Women's groups and citizens are holding vigils across the Indian capital Delhi in memory of a student who died after she was gang-raped a year ago.
Her family, which is planning a small memorial service, told the BBC that they wanted to keep her memory alive as long as possible.
A small vigil will also be held at the bus stand where she boarded the vehicle on which she was attacked.
The rape shocked Indians and prompted protests across the country.
It also led to the introduction of tougher laws on rape and special fast-track courts to try suspects.
The 23-year-old medical student was attacked on a moving bus while she was returning home after watching a film with a male friend who was also beaten up.
Four of the six attackers were given the death penalty in September.
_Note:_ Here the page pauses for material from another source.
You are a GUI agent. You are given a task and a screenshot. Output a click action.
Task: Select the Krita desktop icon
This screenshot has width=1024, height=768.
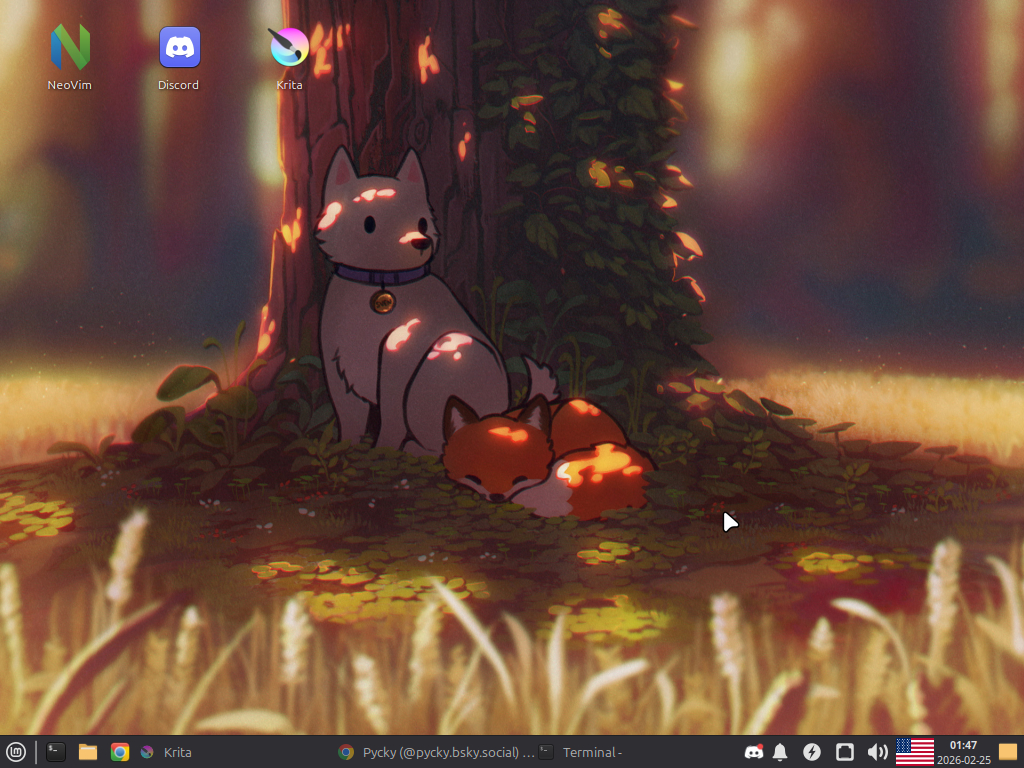(x=289, y=48)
A fifth adult suspect was found dead in his prison cell earlier this year before he could be tried.
The sixth member of the group, a juvenile at the time of the crime, is serving a three-year sentence.
On Monday, exactly a year after the attack, Mumbai-based theatre and protest music group Swaang and Delhi-based cultural group Majma organised "a show of strength by the citizens of Delhi - women and men - to claim back the streets of Delhi".
Well-known musicians were to perform on a moving trailer, retracing the fatal journey of the victim, through the streets of the capital, the organisers said.
The journey will begin at the mall where the woman watched the film and conclude at the road crossing in the Mahipalpur area where she and her friend were thrown out of the bus.
Dozens of people have also gathered at Delhi's Jantar Mantar monument to remember the victim.
Although India has tightened its anti-rape laws and society is more openly discussing cases of violence against women, correspondents say women across India still live with the daily fear of sexual assault and victims still often have to deal with police apathy.